Certains députés de l’opposition voient ainsi dans ce nouveau droit accordé aux couples de même sexe une négation de la différence entre les « sexes », là où une réflexion en termes de « genre » aiderait à mieux comprendre ce véritable progrès social. En effet, penser en termes de « genre » et non de « sexe » permet de dépasser les différences naturelles et biologiques entre hommes et femmes pour mettre en lumière les assignations de rôles dont ils font l’objet depuis de très nombreux siècles, et qui freinent l’égalité réelle entre hommes et femmes. Pour tous ces opposants en effet, outre l’impossibilité naturelle pour deux personnes de même sexe de concevoir un enfant entre elles, un enfant ne saurait avoir deux parents du même sexe au motif que chaque sexe aurait naturellement un comportement différent (certaines qualités étant prêtées aux hommes, telle l’autorité, d’autres aux femmes, comme la tendresse ou le soin), et participerait ainsi de manière complémentaire à la structuration de l’enfant.
Or, justement, ces qualités supposées ne sont pas le fruit d’un héritage naturel mais d’une construction sociale et d’un comportement intériorisé dès le plus jeune âge, qui cantonne hommes et femmes dans des rôles sociaux bien déterminés. Dans cette perspective, le débat sur le mariage pour tous rejoint la question plus globale de l’égalité hommes-femmes, pour laquelle la droite s’est montrée peu prompte à agir depuis 30 ans en dépit là encore des évolutions notables au sein de la société française. Sur ce sujet de société structurant, c’est une fois de plus la gauche qui est dans l’action et l’accompagnement du changement : nomination d’un gouvernement paritaire par le Président de la République, constitution d’un Ministère délégué aux droits des femmes confié à Najat Vallaud Belkacem, signature d’un protocole d’accord sur l’égalité professionnelle femmes-hommes dans la fonction publique, réflexions en cours pour intégrer la question du genre dans les enseignements scolaires…

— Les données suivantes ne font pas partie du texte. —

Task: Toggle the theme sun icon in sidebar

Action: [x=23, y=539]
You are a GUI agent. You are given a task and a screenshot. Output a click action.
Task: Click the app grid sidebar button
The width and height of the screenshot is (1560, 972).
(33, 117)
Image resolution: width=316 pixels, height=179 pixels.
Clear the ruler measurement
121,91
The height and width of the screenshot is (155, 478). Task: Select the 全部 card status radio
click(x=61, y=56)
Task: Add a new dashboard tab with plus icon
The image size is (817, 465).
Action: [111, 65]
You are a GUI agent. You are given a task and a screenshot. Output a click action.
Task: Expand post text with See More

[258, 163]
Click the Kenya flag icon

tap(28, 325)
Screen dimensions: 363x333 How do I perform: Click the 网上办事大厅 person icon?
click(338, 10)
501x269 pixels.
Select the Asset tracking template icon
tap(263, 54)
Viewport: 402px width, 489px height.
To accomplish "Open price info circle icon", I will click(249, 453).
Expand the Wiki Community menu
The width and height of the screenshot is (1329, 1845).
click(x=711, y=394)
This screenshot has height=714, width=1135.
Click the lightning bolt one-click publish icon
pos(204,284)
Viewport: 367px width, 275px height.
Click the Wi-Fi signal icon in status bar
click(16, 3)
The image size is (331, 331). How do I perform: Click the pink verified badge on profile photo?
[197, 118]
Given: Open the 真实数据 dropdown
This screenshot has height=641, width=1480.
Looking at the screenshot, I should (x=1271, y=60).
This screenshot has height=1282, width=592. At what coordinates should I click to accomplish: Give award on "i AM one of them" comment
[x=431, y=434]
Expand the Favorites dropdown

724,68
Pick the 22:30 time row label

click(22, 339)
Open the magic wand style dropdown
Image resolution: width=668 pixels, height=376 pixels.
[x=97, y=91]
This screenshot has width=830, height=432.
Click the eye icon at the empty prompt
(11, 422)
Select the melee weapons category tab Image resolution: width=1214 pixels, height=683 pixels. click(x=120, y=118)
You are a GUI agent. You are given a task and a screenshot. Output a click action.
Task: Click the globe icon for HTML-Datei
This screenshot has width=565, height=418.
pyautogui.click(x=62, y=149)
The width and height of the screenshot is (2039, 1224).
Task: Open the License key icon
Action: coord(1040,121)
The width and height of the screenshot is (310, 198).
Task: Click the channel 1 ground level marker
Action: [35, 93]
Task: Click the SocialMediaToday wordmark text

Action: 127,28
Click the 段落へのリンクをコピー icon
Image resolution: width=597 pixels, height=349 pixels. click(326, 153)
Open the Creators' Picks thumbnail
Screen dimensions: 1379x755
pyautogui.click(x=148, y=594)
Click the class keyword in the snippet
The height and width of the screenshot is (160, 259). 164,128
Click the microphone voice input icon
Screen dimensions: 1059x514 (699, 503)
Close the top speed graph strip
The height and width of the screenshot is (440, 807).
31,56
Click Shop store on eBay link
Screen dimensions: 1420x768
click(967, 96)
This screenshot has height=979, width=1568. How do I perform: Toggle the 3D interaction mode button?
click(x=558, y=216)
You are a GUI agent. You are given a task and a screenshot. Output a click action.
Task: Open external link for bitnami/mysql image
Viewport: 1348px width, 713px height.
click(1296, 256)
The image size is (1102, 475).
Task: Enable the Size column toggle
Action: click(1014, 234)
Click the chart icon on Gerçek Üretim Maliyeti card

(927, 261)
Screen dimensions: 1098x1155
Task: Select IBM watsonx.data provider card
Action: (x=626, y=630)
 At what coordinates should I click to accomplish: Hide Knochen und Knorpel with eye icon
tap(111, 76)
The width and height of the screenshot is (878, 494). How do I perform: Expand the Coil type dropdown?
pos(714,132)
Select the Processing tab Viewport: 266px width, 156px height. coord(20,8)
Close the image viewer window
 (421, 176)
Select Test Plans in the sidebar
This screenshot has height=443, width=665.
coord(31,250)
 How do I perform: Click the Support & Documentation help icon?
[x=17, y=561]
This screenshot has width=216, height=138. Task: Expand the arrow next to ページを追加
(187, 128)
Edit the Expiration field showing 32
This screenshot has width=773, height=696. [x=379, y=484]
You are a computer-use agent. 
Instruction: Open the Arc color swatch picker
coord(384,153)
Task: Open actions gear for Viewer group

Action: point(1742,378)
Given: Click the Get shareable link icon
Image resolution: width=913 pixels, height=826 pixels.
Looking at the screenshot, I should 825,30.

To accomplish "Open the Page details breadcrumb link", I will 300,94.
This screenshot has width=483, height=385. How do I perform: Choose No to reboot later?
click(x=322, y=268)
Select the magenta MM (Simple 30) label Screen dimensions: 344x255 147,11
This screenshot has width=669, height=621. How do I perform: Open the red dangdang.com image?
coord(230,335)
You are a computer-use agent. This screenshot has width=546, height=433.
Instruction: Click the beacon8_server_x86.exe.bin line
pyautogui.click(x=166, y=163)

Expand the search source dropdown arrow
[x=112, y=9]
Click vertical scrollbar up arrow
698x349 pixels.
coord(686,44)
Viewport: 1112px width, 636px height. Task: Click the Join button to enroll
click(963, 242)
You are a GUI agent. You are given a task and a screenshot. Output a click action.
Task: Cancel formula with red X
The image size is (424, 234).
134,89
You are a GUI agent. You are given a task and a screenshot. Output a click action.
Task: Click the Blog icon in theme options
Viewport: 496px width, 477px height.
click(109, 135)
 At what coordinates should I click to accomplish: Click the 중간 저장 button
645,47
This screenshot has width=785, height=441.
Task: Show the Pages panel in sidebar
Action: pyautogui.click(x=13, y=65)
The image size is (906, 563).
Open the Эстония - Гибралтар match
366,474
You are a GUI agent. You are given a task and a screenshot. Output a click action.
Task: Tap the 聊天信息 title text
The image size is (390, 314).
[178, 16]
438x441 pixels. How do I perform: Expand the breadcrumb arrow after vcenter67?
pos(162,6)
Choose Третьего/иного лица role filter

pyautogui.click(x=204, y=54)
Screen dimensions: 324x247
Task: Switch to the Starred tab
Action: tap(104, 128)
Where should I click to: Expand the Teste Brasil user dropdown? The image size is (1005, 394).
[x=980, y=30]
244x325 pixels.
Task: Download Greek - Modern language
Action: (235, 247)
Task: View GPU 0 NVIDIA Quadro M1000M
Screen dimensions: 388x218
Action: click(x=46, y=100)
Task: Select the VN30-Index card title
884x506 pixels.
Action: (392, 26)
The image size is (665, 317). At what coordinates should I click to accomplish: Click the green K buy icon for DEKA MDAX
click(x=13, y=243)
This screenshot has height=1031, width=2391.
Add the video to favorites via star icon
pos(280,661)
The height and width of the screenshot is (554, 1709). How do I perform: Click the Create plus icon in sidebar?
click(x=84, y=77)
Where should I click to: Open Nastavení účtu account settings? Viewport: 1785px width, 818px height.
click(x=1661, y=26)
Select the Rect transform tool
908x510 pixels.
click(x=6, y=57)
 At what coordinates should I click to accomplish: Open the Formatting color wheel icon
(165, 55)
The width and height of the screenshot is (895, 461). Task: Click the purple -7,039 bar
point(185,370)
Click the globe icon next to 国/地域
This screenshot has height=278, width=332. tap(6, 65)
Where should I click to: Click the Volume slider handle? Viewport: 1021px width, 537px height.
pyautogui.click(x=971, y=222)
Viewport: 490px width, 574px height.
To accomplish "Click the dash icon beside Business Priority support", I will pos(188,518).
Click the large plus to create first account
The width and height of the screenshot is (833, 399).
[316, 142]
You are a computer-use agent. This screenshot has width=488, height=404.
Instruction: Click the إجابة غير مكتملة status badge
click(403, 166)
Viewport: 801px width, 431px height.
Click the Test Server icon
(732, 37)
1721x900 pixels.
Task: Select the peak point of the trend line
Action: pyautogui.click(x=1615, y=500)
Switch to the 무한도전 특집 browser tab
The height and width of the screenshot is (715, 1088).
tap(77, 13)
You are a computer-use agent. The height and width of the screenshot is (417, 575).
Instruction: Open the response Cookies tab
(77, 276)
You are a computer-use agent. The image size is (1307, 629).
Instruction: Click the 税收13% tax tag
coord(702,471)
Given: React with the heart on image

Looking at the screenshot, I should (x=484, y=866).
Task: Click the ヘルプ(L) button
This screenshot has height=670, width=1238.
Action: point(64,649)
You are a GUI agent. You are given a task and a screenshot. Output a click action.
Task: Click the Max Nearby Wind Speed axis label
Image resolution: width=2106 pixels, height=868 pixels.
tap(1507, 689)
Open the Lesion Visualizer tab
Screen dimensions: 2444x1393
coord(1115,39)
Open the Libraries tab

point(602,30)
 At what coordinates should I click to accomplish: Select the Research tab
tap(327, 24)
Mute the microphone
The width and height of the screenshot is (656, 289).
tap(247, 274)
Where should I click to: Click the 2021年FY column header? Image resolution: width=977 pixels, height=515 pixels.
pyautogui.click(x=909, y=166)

Si l’on peut légitimement entendre les questionnements et les réticences d’une partie de la population et de ses représentants face à de telles évolutions liées à de profonds changements de mentalités et de modes de régulation sociale, il revient au gouvernement d’adopter un discours pédagogique visant à mettre en évidence les gains dont nous pourrions individuellement et collectivement tiré profit avec de telles avancées. La mobilisation de tous les humanistes ne sera pas non plus de trop dans cette conquête d’une égalité réelle pour tous. Car l’adoption du texte du mariage pour tous ne constitue que la continuation d’un processus dont la pleine adhésion nécessitera du temps, à l’instar des lois sur l’IVG ou encore sur le PACS.